Dataset entries ▸

────────────────

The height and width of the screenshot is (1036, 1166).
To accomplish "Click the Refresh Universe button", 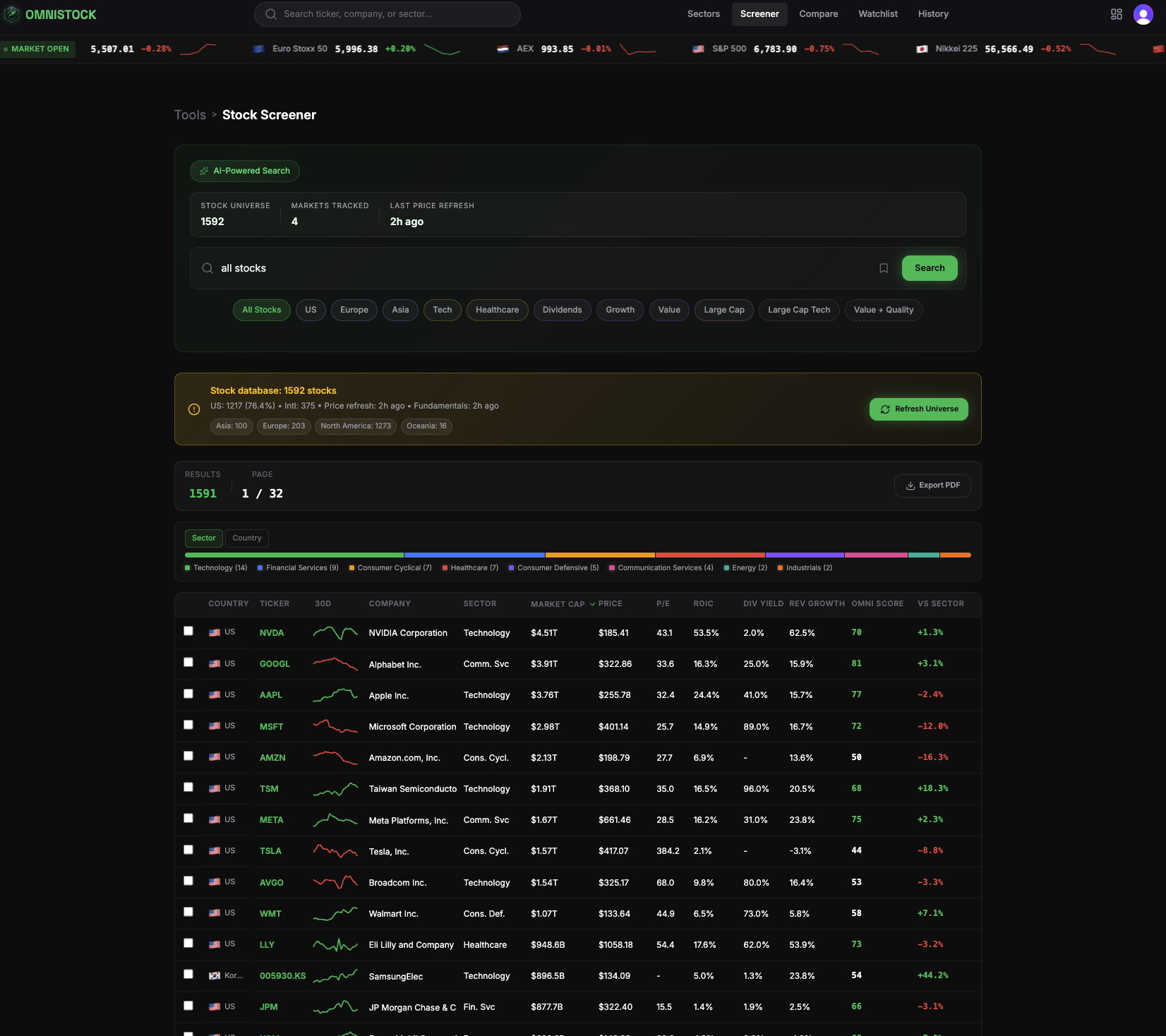I will coord(918,409).

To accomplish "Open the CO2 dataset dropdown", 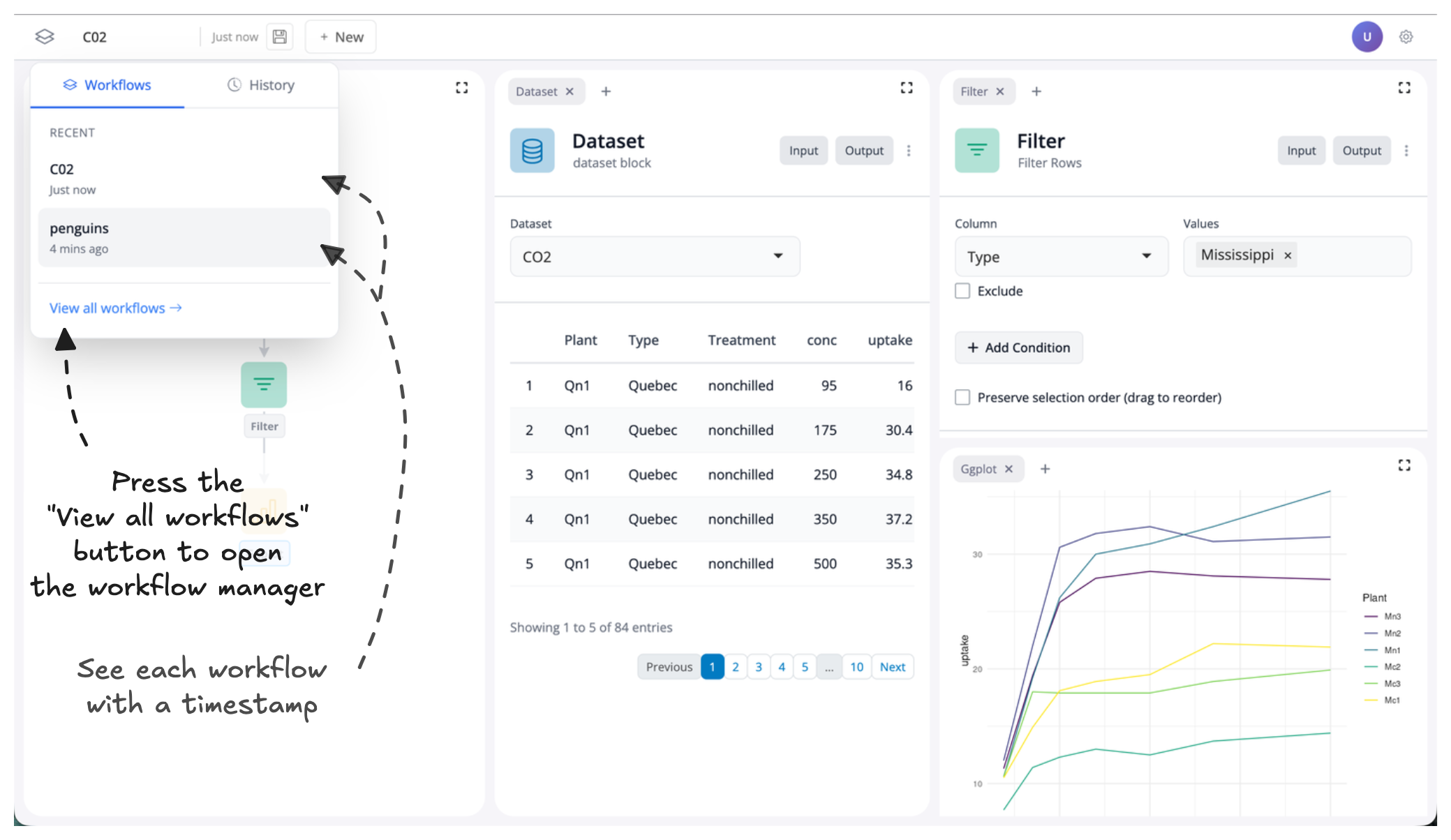I will click(655, 257).
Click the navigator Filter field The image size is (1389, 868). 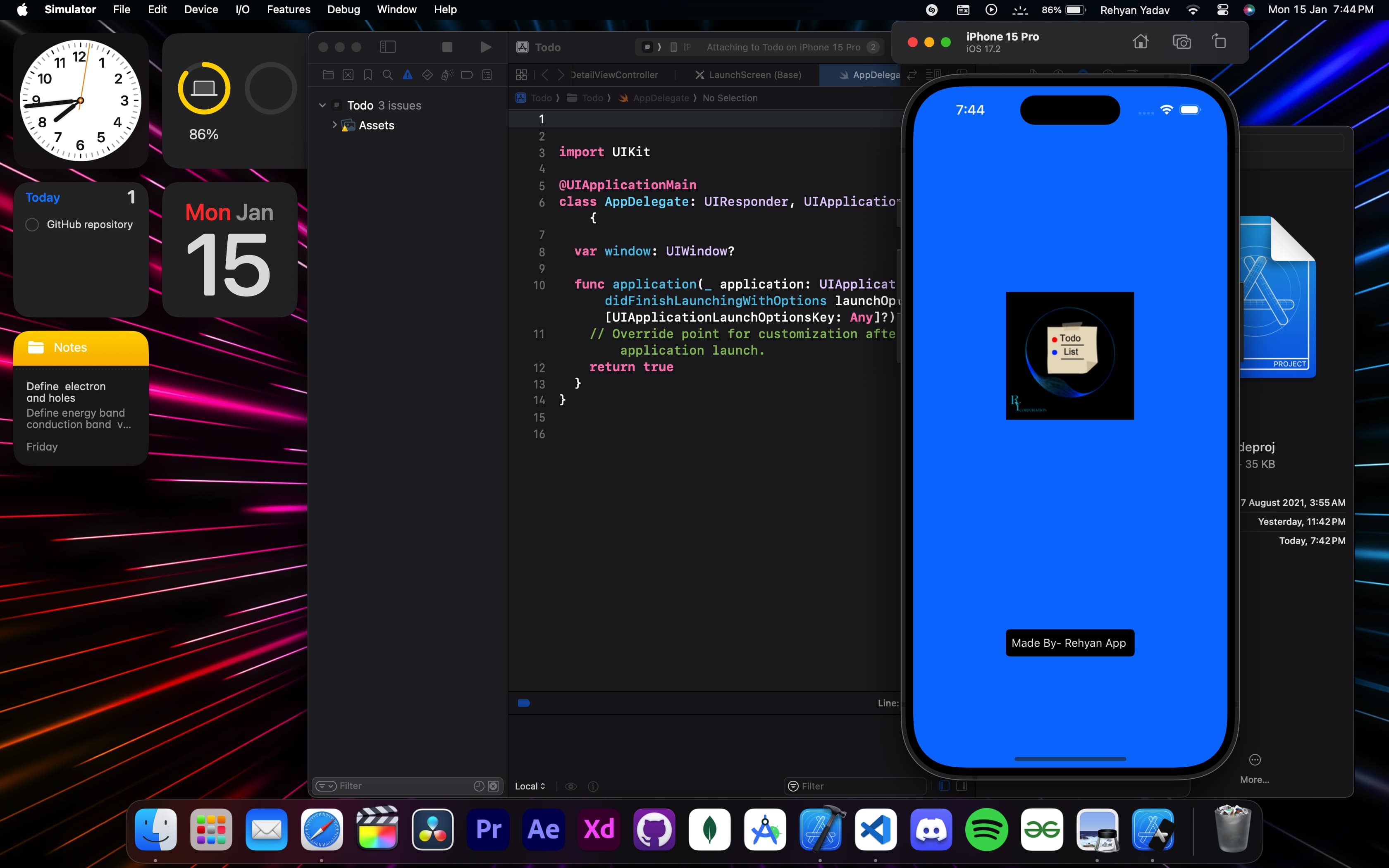click(402, 786)
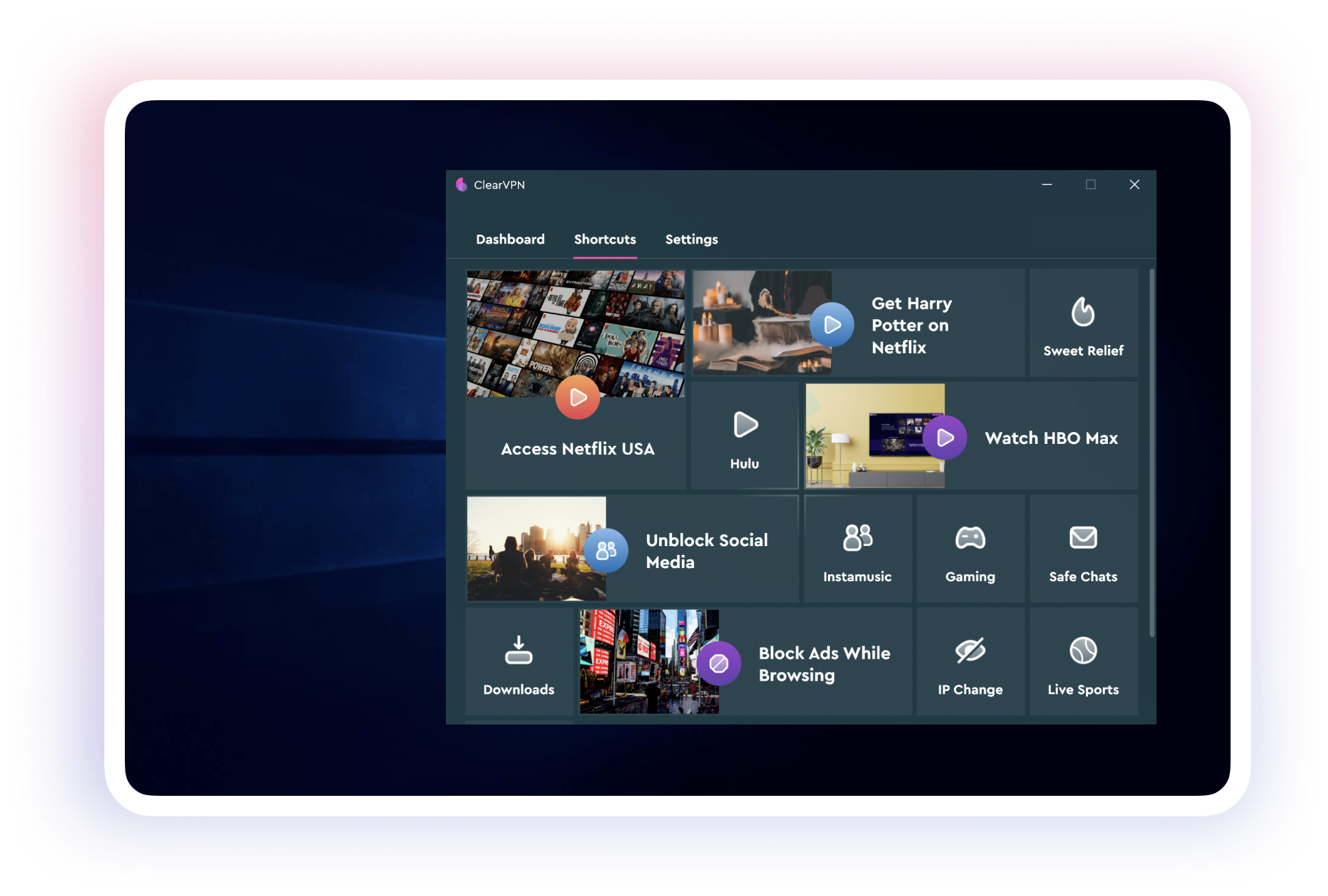
Task: Click blue people icon on Unblock Social Media
Action: (x=606, y=550)
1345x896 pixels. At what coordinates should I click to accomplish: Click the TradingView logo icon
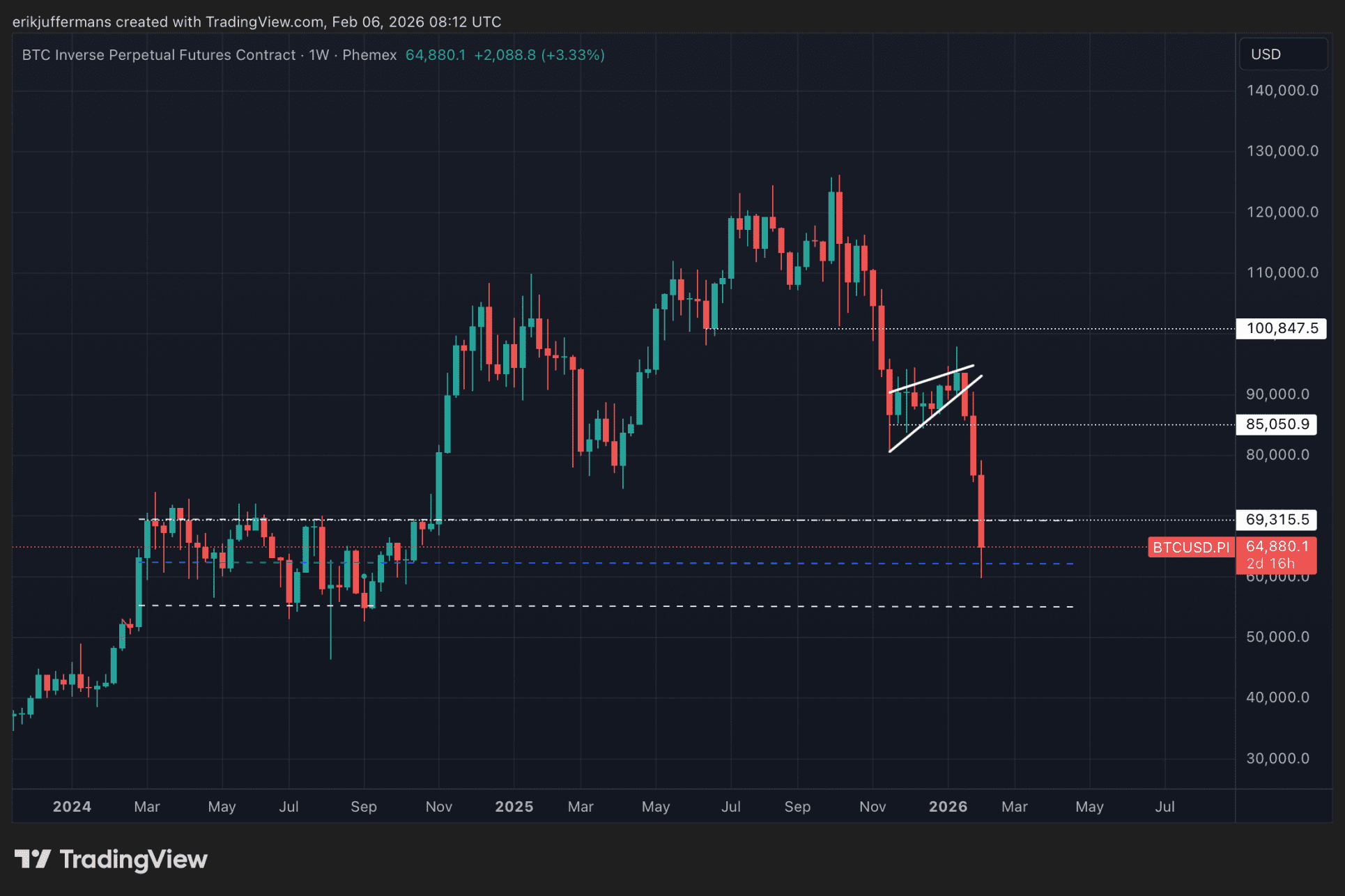tap(32, 858)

────────────────

Problem details ▸ Return verbatim every line from the line containing "1345x896 pixels. At" to the last line of the entries above, inclusive, and leave out the pictures.

Problem solution ▸
1345x896 pixels. At what coordinates should I click to accomplish: Click the TradingView logo icon
tap(32, 858)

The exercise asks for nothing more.